At the end of 10 days, numerous calls, meetings, planning and a few false starts brought on by the unprecedented circumstances, Global Rescue managed to get Blease-Shepley on a repatriation flight.
“It was crazy. It came from nowhere,” he said.
It was late Tuesday night and Blease-Shepley received a phone call from a top official at the British-Nigerian Mission.
“She had spoken to someone at the American Embassy and – I believe – the Global Rescue operations team and then next thing I knew I was on a repatriation flight set for Wednesday afternoon – in a business class seat no less.”
The late-night notification gave Global Rescue less than 12 hours to arrange for an armed security team to collect Blease-Shepley and transport him to the airport.
“I was picked up by a private security team. The lead vehicle was manned with several armed guards. I was in the middle car. The trailing vehicle also had several armed guards in the back. I’m used to armed security details but this was a bit more firepower than I’d seen before,” he said.
The added security and Blease-Shepley’s British Government Diplomatic clearance paperwork was sufficient to get through all the road blocks.
“There was just one where we were stopped but after some pushing and shoving, we were on our way.”
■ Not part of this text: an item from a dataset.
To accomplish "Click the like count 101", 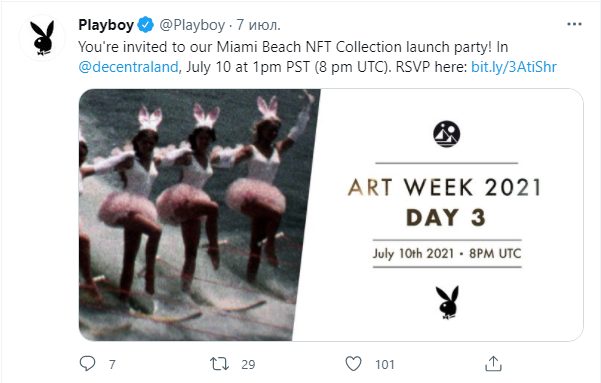I will point(385,364).
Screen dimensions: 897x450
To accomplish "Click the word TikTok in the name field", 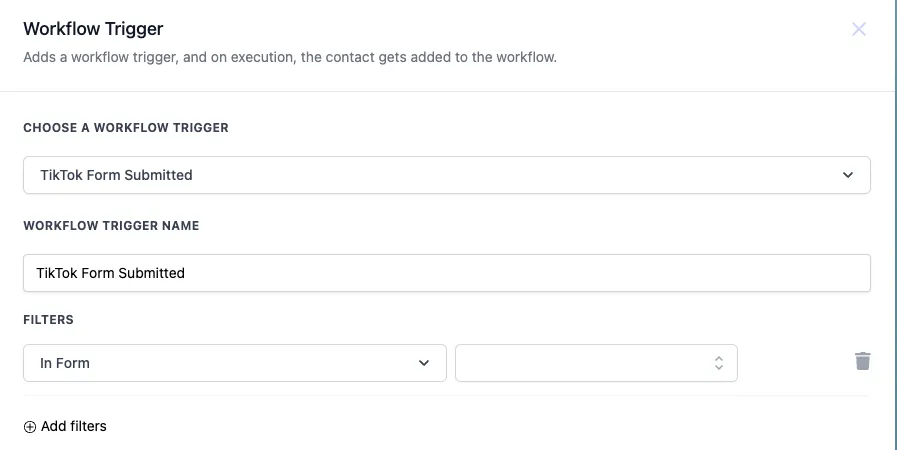I will pyautogui.click(x=57, y=273).
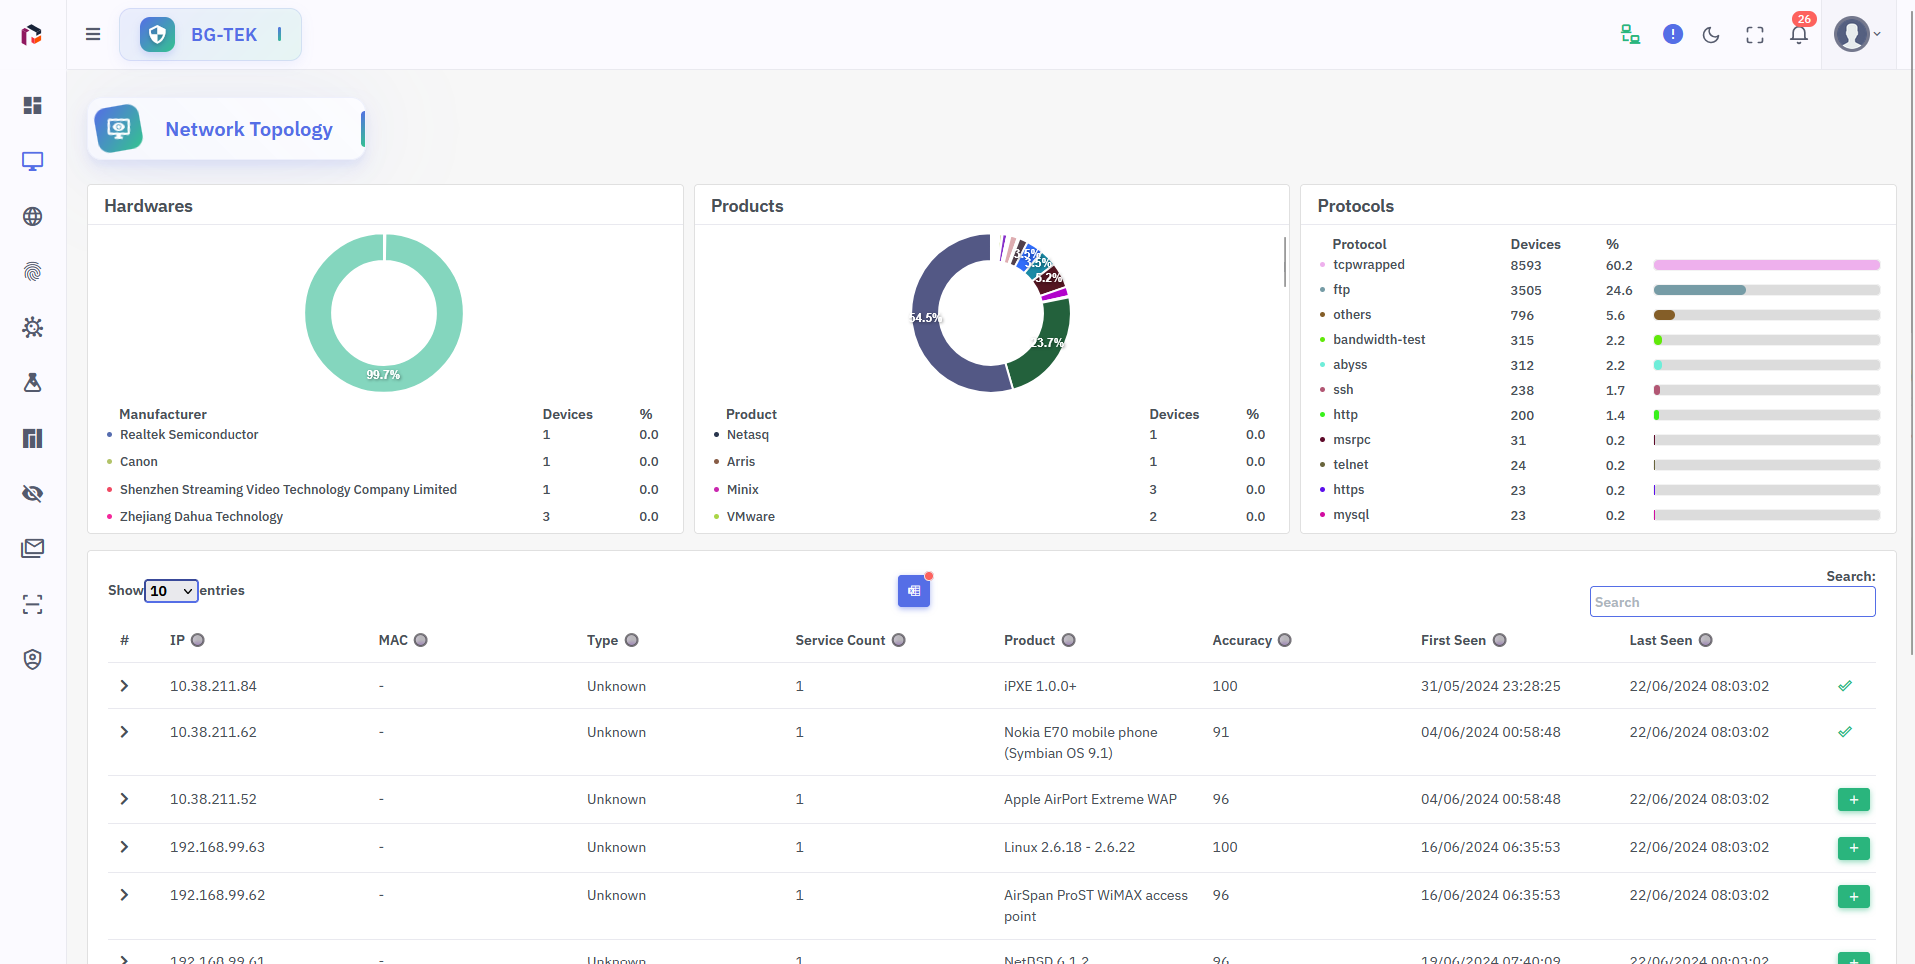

Blease-Shepley made it home safely and was immediately ordered into a seven-day isolation. His final quarantine day was May 2nd. Blease-Shepley had spent the better part of 50 days in isolation in Nigeria. He never had a coronavirus symptom and still does not. He credits key personnel at Global Rescue for all the assistance, especially the peace of mind during an unpredictable time of insecurity and health threats.
“They kept me settled, calm and informed. That was the best,” he said.
When Blease-Shepley finished talking with Global Rescue for this article, he celebrated the end of his final quarantine by going outside to take a walk with his wife and young children.
Welcome home, Global Rescue member Michael Blease-Shepley.